■ What is being asked
Print word for word the records from the line containing "This screenshot has height=505, width=1568." through the end.

____

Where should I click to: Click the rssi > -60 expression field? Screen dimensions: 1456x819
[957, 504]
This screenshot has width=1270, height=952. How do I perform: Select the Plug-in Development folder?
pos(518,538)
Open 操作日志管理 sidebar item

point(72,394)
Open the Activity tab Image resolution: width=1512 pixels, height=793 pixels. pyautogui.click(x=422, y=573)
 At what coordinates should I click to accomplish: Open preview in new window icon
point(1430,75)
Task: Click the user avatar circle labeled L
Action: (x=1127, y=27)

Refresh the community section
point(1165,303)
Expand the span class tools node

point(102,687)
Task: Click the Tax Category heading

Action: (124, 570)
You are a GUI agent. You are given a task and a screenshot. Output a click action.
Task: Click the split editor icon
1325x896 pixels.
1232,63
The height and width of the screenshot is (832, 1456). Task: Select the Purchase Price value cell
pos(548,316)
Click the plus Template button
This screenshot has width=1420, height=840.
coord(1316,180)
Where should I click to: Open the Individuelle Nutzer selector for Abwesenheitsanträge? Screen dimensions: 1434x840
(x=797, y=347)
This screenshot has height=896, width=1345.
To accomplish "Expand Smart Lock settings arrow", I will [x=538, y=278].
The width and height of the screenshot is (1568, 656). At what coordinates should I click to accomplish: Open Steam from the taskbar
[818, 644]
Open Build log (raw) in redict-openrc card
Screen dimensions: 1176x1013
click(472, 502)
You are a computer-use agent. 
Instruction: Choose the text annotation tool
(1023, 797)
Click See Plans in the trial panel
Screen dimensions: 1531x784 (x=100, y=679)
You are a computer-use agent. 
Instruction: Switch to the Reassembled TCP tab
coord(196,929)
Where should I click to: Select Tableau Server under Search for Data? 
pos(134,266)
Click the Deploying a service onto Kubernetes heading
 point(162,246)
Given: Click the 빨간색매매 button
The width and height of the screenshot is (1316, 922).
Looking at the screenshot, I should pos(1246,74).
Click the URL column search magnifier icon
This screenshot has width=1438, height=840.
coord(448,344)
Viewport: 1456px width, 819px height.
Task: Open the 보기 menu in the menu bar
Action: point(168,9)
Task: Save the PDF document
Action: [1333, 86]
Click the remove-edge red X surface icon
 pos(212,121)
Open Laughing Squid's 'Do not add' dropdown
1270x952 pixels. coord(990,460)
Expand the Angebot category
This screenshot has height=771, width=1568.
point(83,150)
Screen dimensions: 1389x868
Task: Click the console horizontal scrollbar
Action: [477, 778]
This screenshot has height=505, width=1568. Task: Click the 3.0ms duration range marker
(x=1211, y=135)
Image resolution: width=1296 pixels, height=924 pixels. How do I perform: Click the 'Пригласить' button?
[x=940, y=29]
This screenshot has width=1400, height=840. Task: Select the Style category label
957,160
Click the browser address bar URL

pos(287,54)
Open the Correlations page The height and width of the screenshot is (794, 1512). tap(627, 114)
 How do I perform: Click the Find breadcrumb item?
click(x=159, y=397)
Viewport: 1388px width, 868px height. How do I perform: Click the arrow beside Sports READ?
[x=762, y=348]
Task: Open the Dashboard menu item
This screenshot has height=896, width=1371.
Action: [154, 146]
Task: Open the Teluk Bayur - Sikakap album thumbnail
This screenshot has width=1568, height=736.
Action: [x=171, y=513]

____

■ Answer to this exercise
This screenshot has height=505, width=1568. Task: Click the 3.0ms duration range marker
(x=1211, y=135)
Image resolution: width=1296 pixels, height=924 pixels. How do I perform: Click the 'Пригласить' button?
[x=940, y=29]
This screenshot has width=1400, height=840. Task: Select the Style category label
957,160
Click the browser address bar URL

pos(287,54)
Open the Correlations page The height and width of the screenshot is (794, 1512). tap(627, 114)
 How do I perform: Click the Find breadcrumb item?
click(x=159, y=397)
Viewport: 1388px width, 868px height. How do I perform: Click the arrow beside Sports READ?
[x=762, y=348]
Task: Open the Dashboard menu item
This screenshot has height=896, width=1371.
Action: [154, 146]
Task: Open the Teluk Bayur - Sikakap album thumbnail
This screenshot has width=1568, height=736.
Action: [x=171, y=513]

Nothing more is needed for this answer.